Unavoidable minors for graphs with large $\ell_p$-dimension (1904.02951v3)

Abstract: A metric graph is a pair $(G,d)$, where $G$ is a graph and $d:E(G) \to\mathbb{R}{\geq0}$ is a distance function. Let $p \in [1,\infty]$ be fixed. An isometric embedding of the metric graph $(G,d)$ in $\ell_p^k = (\mathbb{R}^k, d_p)$ is a map $\phi : V(G) \to \mathbb{R}^k$ such that $d_p(\phi(v), \phi(w)) = d(vw)$ for all edges $vw\in E(G)$. The $\ell_p$-dimension of $G$ is the least integer $k$ such that there exists an isometric embedding of $(G,d)$ in $\ell_p^k$ for all distance functions $d$ such that $(G,d)$ has an isometric embedding in $\ell_p^K$ for some $K$. It is easy to show that $\ell_p$-dimension is a minor-monotone property.
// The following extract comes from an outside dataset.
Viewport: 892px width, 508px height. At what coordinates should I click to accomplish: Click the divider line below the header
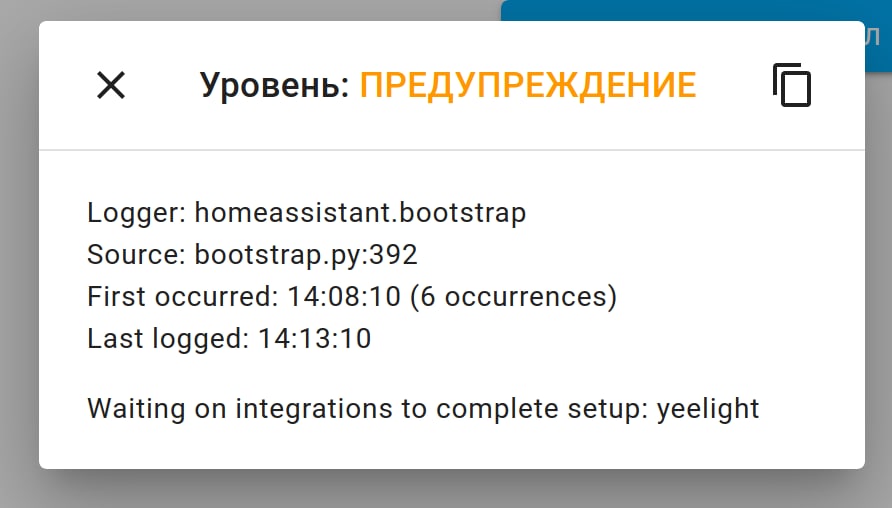tap(451, 151)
In this paper, we characterize the minor-closed graph classes $\mathcal{C}$ with bounded $\ell_p$-dimension, for $p \in {2,\infty}$. For $p=2$, we give a simple proof that $\mathcal{C}$ has bounded $\ell_2$-dimension if and only if $\mathcal{C}$ has bounded treewidth. In this sense, the $\ell_2$-dimension of a graph is `tied' to its treewidth. For $p=\infty$, the situation is completely different. Our main result states that a minor-closed class $\mathcal{C}$ has bounded $\ell\infty$-dimension if and only if $\mathcal{C}$ excludes a graph obtained by joining copies of $K_4$ using the $2$-sum operation, or excludes a M\"obius ladder with one `horizontal edge' removed.